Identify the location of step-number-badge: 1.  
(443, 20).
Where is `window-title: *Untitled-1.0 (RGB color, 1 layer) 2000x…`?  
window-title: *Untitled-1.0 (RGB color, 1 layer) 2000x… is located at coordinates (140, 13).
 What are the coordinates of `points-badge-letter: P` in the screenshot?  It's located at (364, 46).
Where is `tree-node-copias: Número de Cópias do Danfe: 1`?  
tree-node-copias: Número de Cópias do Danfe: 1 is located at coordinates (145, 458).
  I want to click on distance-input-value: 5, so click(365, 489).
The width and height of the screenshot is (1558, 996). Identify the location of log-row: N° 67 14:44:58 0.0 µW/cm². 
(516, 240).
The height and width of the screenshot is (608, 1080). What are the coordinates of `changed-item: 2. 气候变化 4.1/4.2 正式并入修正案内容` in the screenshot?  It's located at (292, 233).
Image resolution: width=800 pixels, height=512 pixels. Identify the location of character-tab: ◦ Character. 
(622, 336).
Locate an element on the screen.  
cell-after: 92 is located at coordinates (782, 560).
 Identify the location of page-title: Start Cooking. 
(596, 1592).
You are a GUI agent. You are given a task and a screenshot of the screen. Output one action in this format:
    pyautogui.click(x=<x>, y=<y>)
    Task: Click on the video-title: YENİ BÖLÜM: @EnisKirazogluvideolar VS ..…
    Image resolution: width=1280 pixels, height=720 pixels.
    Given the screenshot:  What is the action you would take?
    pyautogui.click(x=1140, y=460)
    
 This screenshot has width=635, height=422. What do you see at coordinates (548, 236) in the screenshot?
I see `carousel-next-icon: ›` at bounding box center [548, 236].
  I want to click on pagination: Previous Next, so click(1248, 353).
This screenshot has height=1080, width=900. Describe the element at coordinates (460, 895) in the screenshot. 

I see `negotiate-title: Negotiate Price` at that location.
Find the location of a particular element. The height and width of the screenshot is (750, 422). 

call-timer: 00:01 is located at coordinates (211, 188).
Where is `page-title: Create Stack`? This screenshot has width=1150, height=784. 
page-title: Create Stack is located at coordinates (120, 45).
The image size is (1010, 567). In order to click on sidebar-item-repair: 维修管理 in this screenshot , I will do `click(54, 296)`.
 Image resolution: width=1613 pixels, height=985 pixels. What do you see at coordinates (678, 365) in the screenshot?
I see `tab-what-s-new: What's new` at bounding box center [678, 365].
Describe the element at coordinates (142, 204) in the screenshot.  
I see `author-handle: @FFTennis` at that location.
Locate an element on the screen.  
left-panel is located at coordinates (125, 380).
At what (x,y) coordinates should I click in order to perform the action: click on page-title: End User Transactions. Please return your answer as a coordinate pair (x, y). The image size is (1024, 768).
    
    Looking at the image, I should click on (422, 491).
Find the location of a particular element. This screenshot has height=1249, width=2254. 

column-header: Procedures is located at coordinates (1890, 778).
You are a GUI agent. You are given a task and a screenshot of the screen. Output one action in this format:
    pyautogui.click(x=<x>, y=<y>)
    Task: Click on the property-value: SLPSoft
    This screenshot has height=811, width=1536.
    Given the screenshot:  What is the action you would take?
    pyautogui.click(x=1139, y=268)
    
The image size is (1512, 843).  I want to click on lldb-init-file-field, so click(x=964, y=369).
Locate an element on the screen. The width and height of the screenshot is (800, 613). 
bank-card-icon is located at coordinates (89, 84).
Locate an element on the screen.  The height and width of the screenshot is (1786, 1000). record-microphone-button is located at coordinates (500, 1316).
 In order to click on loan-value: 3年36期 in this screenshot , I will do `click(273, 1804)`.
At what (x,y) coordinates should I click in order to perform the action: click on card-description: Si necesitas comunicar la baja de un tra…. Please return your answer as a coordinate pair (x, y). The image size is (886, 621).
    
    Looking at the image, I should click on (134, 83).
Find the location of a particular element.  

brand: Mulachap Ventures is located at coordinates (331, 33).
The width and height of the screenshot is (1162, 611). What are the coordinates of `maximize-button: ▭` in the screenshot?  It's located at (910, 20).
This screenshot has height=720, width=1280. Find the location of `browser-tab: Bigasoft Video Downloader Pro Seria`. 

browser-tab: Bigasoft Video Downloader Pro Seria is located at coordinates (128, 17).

+++++

### [THE PROBLEM]
From the rows above, pull out every line that contains the string "answer".

### [WORKED SOLUTION]
At what (x,y) coordinates should I click in order to perform the action: click on page-title: End User Transactions. Please return your answer as a coordinate pair (x, y). The image size is (1024, 768).
At what (x,y) coordinates should I click in order to perform the action: click on card-description: Si necesitas comunicar la baja de un tra…. Please return your answer as a coordinate pair (x, y). The image size is (886, 621).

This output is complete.